I favor the hypothesis that the Shroud of Turin was a very clever medieval forgery made by Leonardo using a camera obscura and silver.  The camera was his invention that used a small slit in a box through which a bright image from outside the box was projected onto a wall inside the box. The image is projected upside-down. Perhaps da Vinci discovered he could retain the image if it was projected onto a silver and tempura mix – a precursor to photographic film chemicals.  If true, then Leonardo played a magnificent prank against the Church, especially if the head image on the Shroud is da Vinci’s.  That would be a fun fact.  We will never know.

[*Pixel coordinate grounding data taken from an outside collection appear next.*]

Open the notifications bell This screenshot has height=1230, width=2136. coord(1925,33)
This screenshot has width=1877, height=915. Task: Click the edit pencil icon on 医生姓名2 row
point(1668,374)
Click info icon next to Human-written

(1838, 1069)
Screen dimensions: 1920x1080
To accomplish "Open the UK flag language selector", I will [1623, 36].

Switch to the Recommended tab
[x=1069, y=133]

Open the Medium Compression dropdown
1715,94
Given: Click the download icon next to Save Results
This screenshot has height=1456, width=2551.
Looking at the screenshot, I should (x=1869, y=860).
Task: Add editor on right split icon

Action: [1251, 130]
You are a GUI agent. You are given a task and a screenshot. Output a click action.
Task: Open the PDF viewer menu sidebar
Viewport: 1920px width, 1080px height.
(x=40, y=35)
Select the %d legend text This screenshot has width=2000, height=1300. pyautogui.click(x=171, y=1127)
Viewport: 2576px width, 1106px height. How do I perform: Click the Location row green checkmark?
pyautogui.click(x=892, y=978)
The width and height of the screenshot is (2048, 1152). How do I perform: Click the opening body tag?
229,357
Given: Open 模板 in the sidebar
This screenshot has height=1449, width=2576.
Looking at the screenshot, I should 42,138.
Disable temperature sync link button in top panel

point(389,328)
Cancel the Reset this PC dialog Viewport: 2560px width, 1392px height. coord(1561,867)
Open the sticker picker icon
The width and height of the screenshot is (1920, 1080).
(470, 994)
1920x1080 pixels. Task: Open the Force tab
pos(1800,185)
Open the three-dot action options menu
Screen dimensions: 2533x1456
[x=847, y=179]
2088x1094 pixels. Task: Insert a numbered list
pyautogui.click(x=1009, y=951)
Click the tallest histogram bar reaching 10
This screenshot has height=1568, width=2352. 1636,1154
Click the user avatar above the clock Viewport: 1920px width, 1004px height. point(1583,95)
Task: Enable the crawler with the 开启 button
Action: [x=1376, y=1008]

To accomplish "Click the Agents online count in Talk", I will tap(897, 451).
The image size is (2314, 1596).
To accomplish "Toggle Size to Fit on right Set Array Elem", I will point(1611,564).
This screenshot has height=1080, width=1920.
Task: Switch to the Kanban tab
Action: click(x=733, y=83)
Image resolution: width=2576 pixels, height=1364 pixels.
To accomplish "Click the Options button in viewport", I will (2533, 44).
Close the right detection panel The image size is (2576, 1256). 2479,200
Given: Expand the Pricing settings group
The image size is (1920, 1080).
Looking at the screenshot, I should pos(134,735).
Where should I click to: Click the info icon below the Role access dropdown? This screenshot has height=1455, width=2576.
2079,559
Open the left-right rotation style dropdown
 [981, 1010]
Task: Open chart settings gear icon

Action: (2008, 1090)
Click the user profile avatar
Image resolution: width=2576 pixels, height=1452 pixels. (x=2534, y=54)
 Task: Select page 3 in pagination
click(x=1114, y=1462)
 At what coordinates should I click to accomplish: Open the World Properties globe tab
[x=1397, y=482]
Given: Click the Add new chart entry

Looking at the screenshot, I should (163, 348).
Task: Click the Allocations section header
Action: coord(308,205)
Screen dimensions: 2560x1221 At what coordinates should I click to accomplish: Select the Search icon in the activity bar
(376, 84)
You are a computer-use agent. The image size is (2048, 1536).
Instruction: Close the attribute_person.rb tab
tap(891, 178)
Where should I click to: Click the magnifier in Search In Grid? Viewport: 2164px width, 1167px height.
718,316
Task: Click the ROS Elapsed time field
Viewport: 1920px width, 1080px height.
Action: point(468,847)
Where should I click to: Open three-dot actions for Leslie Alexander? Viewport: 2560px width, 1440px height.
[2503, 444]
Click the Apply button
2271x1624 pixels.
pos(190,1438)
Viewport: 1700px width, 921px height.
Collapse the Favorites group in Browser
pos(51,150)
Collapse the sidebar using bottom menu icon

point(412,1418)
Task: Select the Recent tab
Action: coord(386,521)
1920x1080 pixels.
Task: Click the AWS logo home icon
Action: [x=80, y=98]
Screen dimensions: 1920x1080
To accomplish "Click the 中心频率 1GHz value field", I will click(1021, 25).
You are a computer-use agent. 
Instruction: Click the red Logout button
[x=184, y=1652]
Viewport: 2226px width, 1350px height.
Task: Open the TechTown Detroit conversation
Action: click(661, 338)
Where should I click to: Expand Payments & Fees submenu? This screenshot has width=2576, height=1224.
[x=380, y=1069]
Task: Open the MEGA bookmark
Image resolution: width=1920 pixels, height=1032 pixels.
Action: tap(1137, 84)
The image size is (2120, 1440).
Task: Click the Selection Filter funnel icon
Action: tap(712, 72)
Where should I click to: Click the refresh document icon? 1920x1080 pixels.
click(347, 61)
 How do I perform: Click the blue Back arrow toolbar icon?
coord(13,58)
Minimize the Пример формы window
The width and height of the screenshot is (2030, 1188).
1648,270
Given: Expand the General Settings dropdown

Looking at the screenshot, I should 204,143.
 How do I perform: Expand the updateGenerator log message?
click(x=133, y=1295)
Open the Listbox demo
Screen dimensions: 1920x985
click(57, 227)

I have read from Wikipedia: (begin) “In 1936, Pope Pius XII called the Shroud a ‘holy thing perhaps like nothing else’, and went on to approve of the devotion accorded to it as the Holy Face of Jesus. In 1998, Pope John Paul II called the Shroud a ‘distinguished relic’ and ‘a mirror of the Gospel’. His successor, Pope Benedict XVI, called it an ‘icon written with the blood of a whipped man, crowned with thorns, crucified and pierced on his right side’. 

In 2013, Pope Francis referred to it as an "icon of a man scourged and crucified’. Members of other Christian denominations, such as Anglicans and Methodists, have also shown devotion to the Shroud of Turin. In 1983, the Shroud was given to the Holy See by the House of Savoy [Note: A shroud was acquired by the House of Savoy in 1453].  However, as with all relics of this kind, the Roman Catholic Church made no pronouncements on its authenticity. As with other approved Catholic devotions, the matter has been left to the personal decision of the faithful, as long as the Church does not issue a future notification to the contrary. In the Church's view, whether the cloth is authentic or not has no bearing whatsoever on the validity of what Jesus taught or on the saving power of his death and resurrection.” (end)

Notwithstanding this Church guidance, many priests and parishioners have accepted the Shroud as the actual burial cloth of Jesus, and the image on the Shroud is that of his crucified body.  Moreover, the head-and-shoulder bust of the man imaged on the Shroud and displayed at Christ the King for weeks gave tangible, visible support for those devoted to belief in the Shroud’s authenticity.  

I’m left with my own conclusion that echos Pope Francis: “It is an icon of a man scourged and crucified” although I will never surrender the more intriguing possibility that the Shroud is a da Vinci scientific and artful masterpiece of illusion and creativity. Now I await another Ken Burns “masterpiece.”